Aside from being a cheeky excuse to make people say things that sound sorta dirty, DictShield is a fast way to validate and trim the values in a dictionary. This is most useful to people building server-side API's that can't necessarily trust their inputs.
It is designed with MongoDB in mind but could be easily adapted to work with other storage systems.
DictShield specifically aims to provides helpers for a few types of common needs for server-side API designers.
-
Transform some string of input into a Python dictionary.
-
Validate keys as being certain types
-
Remove keys we're not interested in.
-
Provide helpers to remove keys in Mongo's representation before the data is sent to a user.
-
Provide helpers for reshaping dictionaries depending on the intended consumer (eg. owner or random person).
DictShield also allows for object hierarchy's to mapped into dictionaries too. This is useful primarily to those who use DictShield to instantiate classes representing their data instead of just filtering dictionaries through the class's static methods.
There are a few ways to use DictShield. To introduce the concept, I'll show how Document classes can be instantiated and then converted to
- An object fit for mongo to store
- A dictionary safe for transmitting to the owner of the document
- A dictionary safe for transmitting to anyone on the site
This code is taken from dictshield/examples/creating_objects.py
Below is an example of a Media class holding one member.
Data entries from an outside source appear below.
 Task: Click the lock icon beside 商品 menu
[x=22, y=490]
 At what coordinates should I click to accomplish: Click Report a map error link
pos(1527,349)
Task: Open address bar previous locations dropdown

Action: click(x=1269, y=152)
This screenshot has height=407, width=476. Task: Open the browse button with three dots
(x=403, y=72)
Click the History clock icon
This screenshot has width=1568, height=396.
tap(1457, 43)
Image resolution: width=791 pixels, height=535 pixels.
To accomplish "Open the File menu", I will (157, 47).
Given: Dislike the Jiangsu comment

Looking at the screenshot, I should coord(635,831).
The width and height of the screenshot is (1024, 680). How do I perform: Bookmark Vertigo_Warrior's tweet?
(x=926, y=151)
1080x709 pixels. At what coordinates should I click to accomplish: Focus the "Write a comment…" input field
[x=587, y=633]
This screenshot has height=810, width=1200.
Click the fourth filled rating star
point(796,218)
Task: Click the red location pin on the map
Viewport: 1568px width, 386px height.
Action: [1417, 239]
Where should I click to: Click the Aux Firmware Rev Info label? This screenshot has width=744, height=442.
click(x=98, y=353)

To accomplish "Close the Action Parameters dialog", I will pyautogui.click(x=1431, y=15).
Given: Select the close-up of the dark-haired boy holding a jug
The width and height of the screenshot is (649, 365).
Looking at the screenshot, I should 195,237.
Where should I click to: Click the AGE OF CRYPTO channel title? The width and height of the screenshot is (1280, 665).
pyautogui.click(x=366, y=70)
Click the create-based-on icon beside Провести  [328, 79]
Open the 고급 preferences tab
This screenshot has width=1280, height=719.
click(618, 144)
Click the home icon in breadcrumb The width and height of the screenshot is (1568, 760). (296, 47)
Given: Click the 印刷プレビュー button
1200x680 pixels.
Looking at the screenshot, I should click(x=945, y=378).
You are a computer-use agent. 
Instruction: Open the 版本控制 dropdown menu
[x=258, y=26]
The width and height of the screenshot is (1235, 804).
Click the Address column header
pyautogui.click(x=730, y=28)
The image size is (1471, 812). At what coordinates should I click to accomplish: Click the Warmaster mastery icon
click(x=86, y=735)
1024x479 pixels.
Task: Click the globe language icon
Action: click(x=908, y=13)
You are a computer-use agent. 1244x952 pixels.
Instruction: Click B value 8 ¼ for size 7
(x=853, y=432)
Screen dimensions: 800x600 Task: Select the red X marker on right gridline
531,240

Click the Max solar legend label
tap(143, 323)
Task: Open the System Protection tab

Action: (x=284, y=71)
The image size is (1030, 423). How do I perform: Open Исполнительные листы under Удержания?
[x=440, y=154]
from dictshield.document import Document
from dictshield.fields import StringField
class Media(Document):
"""Simple document that has one StringField member
"""
title = StringField(max_length=40)
You create the class just like you would any Python class. And we'll see how that class is represented in Mongo.
m = Media()
m.title = 'Misc Media'
print 'From Media class to mongo structure:\n\n %s\n' % (m.to_mongo())
The output from this looks like:
{
'_types': ['Media'],
'_cls': 'Media',
'title': u'Misc Media'
}
We see two keys that come from Media's meta class: _types and _cls. _types stores the hierachy of Document classes used to create the document. _cls stores the specific class instance. This becomes more obvious when I subclass Media to create the Movie document below.
import datetime
from dictshield.fields import IntField
class Movie(Media):
"""Subclass of Foo. Adds bar and limits publicly shareable
fields to only 'bar'.
"""
_public_fields = ['title','year']
year = IntField(min_value=1950,
max_value=datetime.datetime.now().year)
personal_thoughts = StringField(max_length=255)
If you feel these fields are too much overhead, you can turn them
off by adding a dictionary called meta
to the Movie class with
the key allow_inheritance
set to False.
Noticed we've added a _public_fields
member to our document. This list
is used to store which fields are safe for transmitting to someone who
doesn't own this particular document. You'll notice personal_thoughts
is not in that list.
Here's an instance of the Movie class:
mv = Movie()
mv.title = u'Total Recall'
mv.year = 1990
mv.personal_thoughts = u'I wish I had three hands...'
Next, we'll see what happens when we print this document in different forms. Perhaps you're wondering what I mean?
A web system typically has tiers involved with data access, depending on the user logged in. My most common need is to differentiate between internal system data (the raw document), data fields for the owner of the data (internal data removed) and the data fields that are shareable with the general public.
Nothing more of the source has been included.